Tomato scarcity may persist
• Tomato Paste Firms Shut Down Over Shortage
Acute shortage of tomatoes across the country, linked to the low production rate of the crop has become an issue of serious concern.It was one of the reasons attributed to the shutting down of Dangote tomato paste plant in Kano during the week. While the claim on shortage of dollars needed to import raw materials, as disclosed by a senior executive officer of the plant, Devakumar Edwin, appears to be secondary, sourcing of raw tomatoes locally seems to be the major cause of the closure.
Late 2016, Erisco Foods Limited, Lagos, also closed its tomato paste plant in Lagos, eight months after opening it, with 1,500 staff members reportedly rendered jobless.
That tomato fruits are now luxury items to average Nigerians is to say the least, as the crop is gradually getting beyond the reach of the masses due to its rising price.
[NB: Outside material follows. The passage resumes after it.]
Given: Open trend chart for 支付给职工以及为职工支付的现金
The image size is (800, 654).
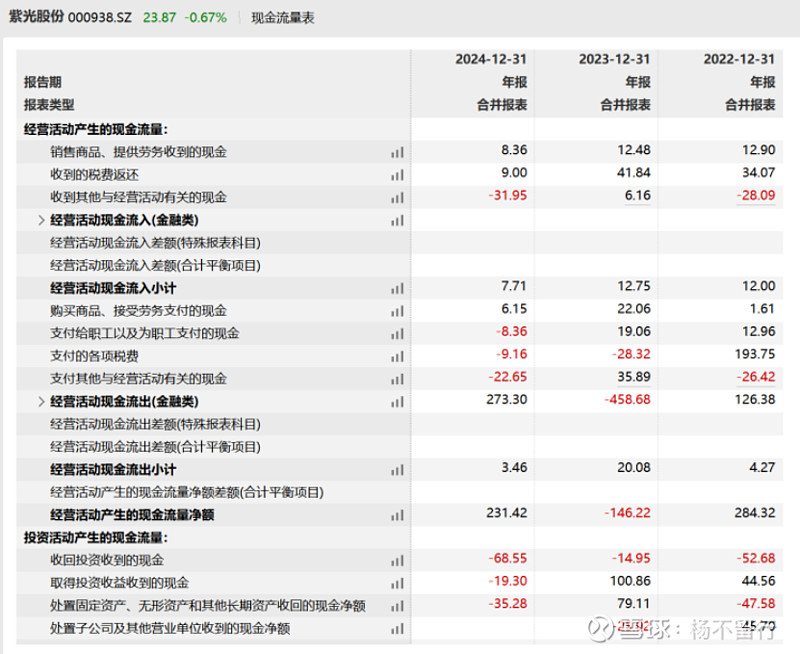Looking at the screenshot, I should click(x=396, y=332).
Making a pot of stew has become a very expensive venture for the Nigerian population, as many have resorted to using canned tomato pastes to save cost.
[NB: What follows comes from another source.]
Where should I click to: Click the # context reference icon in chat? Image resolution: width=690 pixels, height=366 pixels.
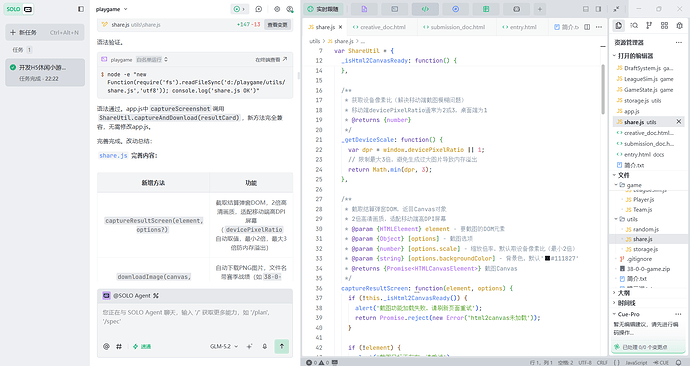(119, 347)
Nigeria’s average yield in the production and processing of tomatoes is considered poor, compared with the average yield of tomato worldwide, which is about 25 tonnes per hectare. But in Nigeria, the average yield is between 12 and 13 tonnes, which is almost below half of the world average.
A farmer, James Adikpe, attributed the scarcity to the invasion of the insect pest Tuta Absoluta, a harmful leaf-mining moth, also called tomato leaf miner, with a strong preference for the tomato plant, which destroyed an estimated 40 per cent of anticipated harvest, causing prices to shoot up by 105 per cent.
He noted that due to the development, many fresh tomato sellers also resorted to purchasing the produce from neighbouring countries, especially the Republic of Benin and Cameroon, in order to keep up with supply.
The disease was reported to have spread across tomato farmlands in the northern parts, including areas in and around Makarfi, Hunkuyi, Soba and Zuntu villages in Kaduna State; in Danja, Katsina State, and in Kadawa, Dakasoye and Kura villages in Kano State, which are major tomato producing areas.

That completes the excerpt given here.